Il colosso californiano Apple, durante la WWDC 2020 dello scorso 22 giugno 2020 ha ufficialmente presentato Apple Silicon dedicato al Mac, ufficializzando così il proprio addio verso Intel.

Vi ricordo che l’evento in questione si è tenuto all’interno dello Steve Jobs Theatre in diretta streaming, non avendo potuto l’azienda invitare personalmente gli sviluppatori per non creare assembramenti. Scopriamo insieme tutti i dettagli.

 

Apple ufficializza l’addio ad Intel con l’arrivo di Silicon per Mac

Il colosso di Cupertino ha aggiornato tutte le proprie piattaforme, dal sistema operativo ell’iPhone a quello dell’Apple Watch, e lancia Apple Silicon, il suo primo processore fatto in casa per il Mac, fino ad fornito da Intel grazie ad una partnership durata 15 anni. L’annuncio più importante a livello strategico è arrivato quasi alla fine della conferenza.

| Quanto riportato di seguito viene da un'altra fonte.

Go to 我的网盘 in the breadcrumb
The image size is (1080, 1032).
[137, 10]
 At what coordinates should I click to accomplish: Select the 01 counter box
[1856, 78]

Tim Cook annuncia: “È un giorno storico per il Mac, lo portiamo a un nuovo livello“, annunciando così il nuovo processore Apple Silicon per Mac, per il quale l’azienda ha preparato il sistema operativo Mac OS Big Sur. Il colosso ha quindi detto addio ad Intel dopo ben 15 anni e Cook ha giustificato la scelta con la necessità di avere prodotti maggiormente performanti, sottolineando come non mancherà il supporto per tutta la linea di Mac Intel attualmente in vendita.

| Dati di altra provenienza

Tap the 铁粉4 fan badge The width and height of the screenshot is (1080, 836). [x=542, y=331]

Ecco le sue parole: “Quando facciamo grossi cambiamenti lo facciamo per una semplice ma potentissima ragione: perché in questo modo possiamo fare prodotti migliori“. Il primo Mac della nuova generazione con chip by Apple arriverà entro la fine di quest’anno ha spiegato. Questi nuovi chip permetteranno all’azienda di costruire computer con una maggiore sicurezza e durata della batteria, come ha sottolineato Johny Srouji, capo dell’hardware di Apple.